El 14 de julio de 1933, la familia se enterará por los periódicos de que el partido nazi se ha convertido de manera oficial en el único partido de Alemania. En París surgen incidentes, aislados inicialmente, más frecuentes después, de desprecio, señalamiento, vejaciones e incluso agresiones a los judíos. El pequeño Jacques es objeto de las burlas y los insultos de sus compañeros de colegio. El padre intenta acelerar los trámites para la obtención de la nacionalidad francesa para toda la familia, lo que exige la prudencia, la reserva y hasta la ocultación de sus orígenes judíos. Esa discreción lo conduce a comprar una granja en una aldea llamada Les Forges cerca de Évreux, en Normandía, en donde pasarán los veranos. 
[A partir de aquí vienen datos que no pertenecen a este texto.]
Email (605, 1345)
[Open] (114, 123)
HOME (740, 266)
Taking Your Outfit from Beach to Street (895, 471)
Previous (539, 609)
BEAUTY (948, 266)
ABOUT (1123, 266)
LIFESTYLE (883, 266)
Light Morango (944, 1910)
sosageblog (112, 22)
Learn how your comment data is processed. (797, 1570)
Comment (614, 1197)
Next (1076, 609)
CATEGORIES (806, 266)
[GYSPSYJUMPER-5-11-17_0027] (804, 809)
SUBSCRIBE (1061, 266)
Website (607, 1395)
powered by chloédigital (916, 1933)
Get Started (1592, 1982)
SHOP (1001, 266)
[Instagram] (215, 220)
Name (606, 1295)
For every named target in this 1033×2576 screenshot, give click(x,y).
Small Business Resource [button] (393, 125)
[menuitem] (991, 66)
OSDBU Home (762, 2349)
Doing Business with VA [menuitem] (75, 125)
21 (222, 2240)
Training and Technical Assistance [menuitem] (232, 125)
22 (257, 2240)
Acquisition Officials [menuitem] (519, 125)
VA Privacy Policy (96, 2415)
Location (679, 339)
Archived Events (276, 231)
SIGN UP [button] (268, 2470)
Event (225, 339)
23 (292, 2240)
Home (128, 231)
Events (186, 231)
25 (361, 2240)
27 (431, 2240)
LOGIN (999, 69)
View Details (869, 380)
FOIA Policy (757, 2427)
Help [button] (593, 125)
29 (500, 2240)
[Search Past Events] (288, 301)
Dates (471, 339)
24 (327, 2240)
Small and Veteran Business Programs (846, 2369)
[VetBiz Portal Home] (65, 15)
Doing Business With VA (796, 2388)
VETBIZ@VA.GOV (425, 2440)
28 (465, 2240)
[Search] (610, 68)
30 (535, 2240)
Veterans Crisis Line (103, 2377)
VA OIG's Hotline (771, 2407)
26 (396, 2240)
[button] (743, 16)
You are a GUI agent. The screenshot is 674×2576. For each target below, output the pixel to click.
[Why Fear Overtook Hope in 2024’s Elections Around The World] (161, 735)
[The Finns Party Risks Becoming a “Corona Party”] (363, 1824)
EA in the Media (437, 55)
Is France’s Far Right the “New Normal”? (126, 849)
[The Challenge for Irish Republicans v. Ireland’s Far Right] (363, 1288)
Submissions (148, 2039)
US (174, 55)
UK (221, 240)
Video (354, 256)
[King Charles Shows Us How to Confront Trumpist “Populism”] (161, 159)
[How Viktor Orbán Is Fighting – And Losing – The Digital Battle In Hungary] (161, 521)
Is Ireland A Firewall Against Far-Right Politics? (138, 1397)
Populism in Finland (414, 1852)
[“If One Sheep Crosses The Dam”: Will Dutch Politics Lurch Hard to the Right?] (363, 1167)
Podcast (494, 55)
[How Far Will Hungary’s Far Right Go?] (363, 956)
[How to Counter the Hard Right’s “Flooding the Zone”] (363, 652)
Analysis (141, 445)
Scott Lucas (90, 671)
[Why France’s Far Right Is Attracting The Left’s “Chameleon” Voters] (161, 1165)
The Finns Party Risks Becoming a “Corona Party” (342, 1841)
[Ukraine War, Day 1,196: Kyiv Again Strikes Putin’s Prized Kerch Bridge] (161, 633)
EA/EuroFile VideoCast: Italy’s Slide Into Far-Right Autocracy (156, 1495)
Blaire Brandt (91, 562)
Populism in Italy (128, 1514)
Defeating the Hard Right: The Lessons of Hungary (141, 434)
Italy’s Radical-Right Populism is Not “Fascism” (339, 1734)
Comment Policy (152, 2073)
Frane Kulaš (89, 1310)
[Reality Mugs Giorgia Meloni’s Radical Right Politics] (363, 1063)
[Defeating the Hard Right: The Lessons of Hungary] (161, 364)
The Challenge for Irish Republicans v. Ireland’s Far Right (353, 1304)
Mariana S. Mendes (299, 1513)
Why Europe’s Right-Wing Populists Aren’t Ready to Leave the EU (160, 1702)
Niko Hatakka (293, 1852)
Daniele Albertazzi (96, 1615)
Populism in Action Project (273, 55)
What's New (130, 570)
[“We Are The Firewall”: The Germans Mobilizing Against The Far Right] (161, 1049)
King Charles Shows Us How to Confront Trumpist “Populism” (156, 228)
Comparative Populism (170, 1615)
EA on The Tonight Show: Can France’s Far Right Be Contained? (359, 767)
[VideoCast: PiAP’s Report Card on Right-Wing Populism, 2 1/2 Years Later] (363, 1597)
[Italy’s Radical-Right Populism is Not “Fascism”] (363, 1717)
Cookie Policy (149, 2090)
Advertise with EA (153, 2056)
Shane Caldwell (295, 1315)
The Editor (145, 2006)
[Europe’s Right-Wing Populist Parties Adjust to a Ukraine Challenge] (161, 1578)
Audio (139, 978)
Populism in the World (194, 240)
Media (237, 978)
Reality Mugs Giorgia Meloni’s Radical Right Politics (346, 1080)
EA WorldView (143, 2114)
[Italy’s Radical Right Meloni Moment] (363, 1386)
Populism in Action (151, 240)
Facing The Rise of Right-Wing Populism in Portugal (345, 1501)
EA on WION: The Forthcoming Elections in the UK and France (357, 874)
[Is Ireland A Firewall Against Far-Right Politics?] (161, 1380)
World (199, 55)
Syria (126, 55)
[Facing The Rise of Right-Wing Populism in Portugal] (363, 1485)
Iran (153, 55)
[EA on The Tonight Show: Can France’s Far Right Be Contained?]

En marzo de 1939 Alemania invade Checoslovaquia, la situación mundial se complica. Al término de ese verano, la familia permanece en Les Forges, en donde Noémie comienza el último curso de bachillerato y Jacques el primero de secundaria. Myriam va y viene a París para asistir a las clases de Filosofía en la Sorbona y pronto se casará con un guapo compañero. Los ejércitos nazis toman París. Ephraïm, temeroso, acudirá al ayuntamiento local para declarar la casa de Normandía como domicilio principal. Los acontecimientos se desbordan. Francia se ajusta al huso horario alemán impuesto por Berlín. A partir de ese momento, las cartas llevan un matasellos con la sobrecarga «Deutsches Reich» y la cruz gamada flota en la cámara de los diputados. Se requisan las escuelas, se impone un toque de queda desde las nueve de la noche hasta las seis de la mañana, el alumbrado público ya no funciona por la noche y se necesitan las cartillas de racionamiento para hacer las compras. Los civiles deben cegar todas sus ventanas cubriéndolas con una tela de rasete negra, o con pintura, para evitar la localización de las ciudades por los aviones aliados. Los soldados alemanes hacen verificaciones. Los días se acortan. Pétain es el jefe del Estado francés. Emprende una política de renovación nacional y firma la primera «ley sobre el estatuto de los judíos». Todo empieza ahí. Con la primera ordenanza alemana del 27 de septiembre de 1940 y la ley del 3 de octubre siguiente. Myriam escribirá más adelante, para resumir la situación: «Un día todo se perturbó»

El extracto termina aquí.